Fighting Back Against Russian Disinformation Campaigns

Solutions Journalism Network

Russia’s ongoing invasion of Ukraine has complicated the geopolitical foundations of Europe and raised new questions about transatlantic security.  Since the start of Russia's full-scale military invasion into Ukraine on February 24, 2022, the fighting has caused over nine hundred civilian deaths and pushed millions of Ukrainians to flee to neighboring countries. The current campaign is an escalation of Putin's aggression toward Ukraine that started in earnest in 2014 with Russia's annexation of Crimea; Ukrainian ambassador to the United Nations Sergiy Kyslytsya describes these actions as part of Russian president Vladimir Putin's campaign to re-unify the Russian Empire. Assessing accurate details of the conflict on the ground and the attitudes that Russian citizens hold toward the war is complicated by orchestrated propaganda campaigns emerging out of Russia.

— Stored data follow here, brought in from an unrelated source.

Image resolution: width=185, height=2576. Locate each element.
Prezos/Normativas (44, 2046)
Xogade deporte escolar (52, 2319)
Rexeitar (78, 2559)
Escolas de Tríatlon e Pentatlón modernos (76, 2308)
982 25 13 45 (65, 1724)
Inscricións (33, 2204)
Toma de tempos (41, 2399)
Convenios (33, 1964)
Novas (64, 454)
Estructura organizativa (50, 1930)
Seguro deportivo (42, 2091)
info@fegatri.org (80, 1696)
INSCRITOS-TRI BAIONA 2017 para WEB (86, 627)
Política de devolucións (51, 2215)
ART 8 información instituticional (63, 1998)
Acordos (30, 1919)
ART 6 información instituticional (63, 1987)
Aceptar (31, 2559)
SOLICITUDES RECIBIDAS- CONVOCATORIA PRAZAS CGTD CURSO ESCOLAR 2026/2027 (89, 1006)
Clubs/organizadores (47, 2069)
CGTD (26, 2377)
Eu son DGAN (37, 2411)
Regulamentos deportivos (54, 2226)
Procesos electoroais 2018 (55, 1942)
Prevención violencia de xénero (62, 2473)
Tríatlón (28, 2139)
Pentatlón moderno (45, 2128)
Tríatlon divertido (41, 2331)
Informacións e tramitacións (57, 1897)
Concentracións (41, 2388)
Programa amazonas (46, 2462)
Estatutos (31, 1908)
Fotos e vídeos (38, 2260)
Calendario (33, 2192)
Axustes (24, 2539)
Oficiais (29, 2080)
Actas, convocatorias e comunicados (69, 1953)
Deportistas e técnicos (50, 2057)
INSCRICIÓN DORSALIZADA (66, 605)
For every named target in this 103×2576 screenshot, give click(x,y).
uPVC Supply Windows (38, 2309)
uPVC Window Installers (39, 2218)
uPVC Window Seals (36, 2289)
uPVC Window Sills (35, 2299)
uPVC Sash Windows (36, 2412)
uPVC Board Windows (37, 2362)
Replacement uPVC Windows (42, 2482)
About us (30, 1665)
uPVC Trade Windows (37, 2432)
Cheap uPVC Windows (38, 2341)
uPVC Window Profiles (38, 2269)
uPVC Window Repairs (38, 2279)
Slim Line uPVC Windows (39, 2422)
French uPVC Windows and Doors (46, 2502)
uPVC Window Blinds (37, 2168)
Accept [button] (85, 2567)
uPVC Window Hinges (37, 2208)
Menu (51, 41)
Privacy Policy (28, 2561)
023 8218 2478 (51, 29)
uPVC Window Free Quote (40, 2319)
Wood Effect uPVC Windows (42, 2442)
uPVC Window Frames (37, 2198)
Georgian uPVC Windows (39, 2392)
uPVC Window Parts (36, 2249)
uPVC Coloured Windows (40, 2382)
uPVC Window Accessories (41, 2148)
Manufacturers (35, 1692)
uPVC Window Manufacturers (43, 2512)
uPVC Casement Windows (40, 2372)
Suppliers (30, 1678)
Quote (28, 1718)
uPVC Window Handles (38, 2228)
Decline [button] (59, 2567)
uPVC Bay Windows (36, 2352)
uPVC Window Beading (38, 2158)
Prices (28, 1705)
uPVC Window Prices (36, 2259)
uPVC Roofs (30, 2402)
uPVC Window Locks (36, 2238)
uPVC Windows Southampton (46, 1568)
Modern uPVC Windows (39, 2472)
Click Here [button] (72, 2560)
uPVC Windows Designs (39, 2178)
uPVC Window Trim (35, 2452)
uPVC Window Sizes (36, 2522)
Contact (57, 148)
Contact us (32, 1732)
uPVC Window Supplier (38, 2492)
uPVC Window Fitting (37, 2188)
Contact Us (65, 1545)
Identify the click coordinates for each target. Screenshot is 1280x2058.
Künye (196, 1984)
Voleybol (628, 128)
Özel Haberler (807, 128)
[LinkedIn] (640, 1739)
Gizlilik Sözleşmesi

Targeted disinformation campaigns are an increasingly common (and alarmingly effective) tactic emerging out of Russia; in a 2017 Commission on Security and Cooperation in Europe hearing, Senator Gardner said that Russian disinformation poses to a serious threat to the liberal international order, and that Russian's intention “to sow fear, discord, and paralysis that undermines democratic institutions and weakens critical Western alliances such as NATO and the EU.”

Russian disinformation campaigns have been influential in the ongoing invasion of Ukraine as well as the 2014 annexation of Crimea, but these campaigns have also been leveraged to take advantage of global democratic institutions and advance Russia’s strategic agenda in nations further from their own borders. This collection explores how journalism and information have been employed to counter the spread of harmful Russian propaganda across Europe, from Estonia's reserve of cybersecurity volunteers to Finland's public diplomacy program (and more).